The figure is an $11.7 billion, or nearly 13%, drop from the Fed's 2016 payment to the Treasury, which was $91.5 billion.

Economists believe that rising inflation indicates that the economy is growing in strength and that the Fed will soon need to take action.

"The economy has considerable forward momentum, monetary policy is still accommodative, financial conditions are easy, and fiscal policy is set to provide a boost".

"After all, there is no such thing as a free lunch", Dudley said during a speech in New York, according to prepared remarks.
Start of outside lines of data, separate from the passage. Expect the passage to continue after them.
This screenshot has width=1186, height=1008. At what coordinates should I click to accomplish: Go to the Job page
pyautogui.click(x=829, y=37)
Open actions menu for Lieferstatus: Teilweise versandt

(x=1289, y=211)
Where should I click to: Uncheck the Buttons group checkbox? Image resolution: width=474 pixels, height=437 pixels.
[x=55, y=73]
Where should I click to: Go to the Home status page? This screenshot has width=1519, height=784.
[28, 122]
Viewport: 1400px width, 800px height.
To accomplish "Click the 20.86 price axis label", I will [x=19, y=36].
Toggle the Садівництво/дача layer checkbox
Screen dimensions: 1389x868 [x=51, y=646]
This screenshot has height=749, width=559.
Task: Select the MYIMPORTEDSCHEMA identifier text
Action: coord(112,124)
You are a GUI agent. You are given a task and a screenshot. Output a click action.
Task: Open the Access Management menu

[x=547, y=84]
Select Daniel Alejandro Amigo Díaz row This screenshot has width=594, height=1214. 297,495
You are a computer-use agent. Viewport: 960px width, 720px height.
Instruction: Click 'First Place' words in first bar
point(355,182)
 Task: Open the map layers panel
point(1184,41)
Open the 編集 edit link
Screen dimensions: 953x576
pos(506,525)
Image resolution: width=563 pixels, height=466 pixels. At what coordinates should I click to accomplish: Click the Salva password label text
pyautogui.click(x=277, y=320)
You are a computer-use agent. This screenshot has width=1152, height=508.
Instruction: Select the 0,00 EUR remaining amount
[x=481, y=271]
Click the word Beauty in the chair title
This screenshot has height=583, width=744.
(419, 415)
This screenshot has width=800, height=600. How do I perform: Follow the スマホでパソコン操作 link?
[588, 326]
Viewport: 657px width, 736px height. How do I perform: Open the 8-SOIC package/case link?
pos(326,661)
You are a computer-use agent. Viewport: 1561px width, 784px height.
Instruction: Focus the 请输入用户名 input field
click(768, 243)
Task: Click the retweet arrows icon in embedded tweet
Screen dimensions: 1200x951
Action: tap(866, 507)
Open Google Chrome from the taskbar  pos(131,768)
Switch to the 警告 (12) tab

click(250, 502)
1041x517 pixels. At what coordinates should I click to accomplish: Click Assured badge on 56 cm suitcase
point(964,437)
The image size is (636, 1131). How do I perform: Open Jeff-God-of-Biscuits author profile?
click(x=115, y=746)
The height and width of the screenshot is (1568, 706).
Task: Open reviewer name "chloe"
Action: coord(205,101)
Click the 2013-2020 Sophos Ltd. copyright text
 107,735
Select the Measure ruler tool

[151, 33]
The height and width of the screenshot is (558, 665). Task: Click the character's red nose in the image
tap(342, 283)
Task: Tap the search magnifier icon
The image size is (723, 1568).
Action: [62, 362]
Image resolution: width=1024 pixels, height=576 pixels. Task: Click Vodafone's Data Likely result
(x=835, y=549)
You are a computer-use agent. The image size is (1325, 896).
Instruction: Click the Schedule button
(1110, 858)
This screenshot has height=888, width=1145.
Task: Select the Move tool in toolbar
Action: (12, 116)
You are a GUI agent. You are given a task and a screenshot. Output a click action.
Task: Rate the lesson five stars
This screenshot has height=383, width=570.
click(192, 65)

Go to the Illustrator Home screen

The comments echo recent remarks from Fed Chair Janet Yellen, who said in November that escalating public debt and deficits "should keep people awake at night". That means private investment could be crowded out, possibly eclipsing benefits from capital spending and potential output. Zeroing in on a new cap on deducting state and local taxes, Dudley said the bill raises the cost of owning expensive properties in some areas and could diminish construction and prices.

"Keeping the economy on a sustainable path may become more challenging" for the Fed due to the risk of "overheating", he added.

The bank reported that the higher interest rates paid to banks for their reserves are the main reason for reducing payments to the government.

U.S. Federal Reserve said on Wednesday that its remittances to U.S. Treasury Department are expected to continue to decline in 2017 due to increases in interest payments to commercial banks.

Despite his longer-term pessimism, Dudley raised his outlook for 2018 GDP growth from 2.5 percent to 2.75 percent.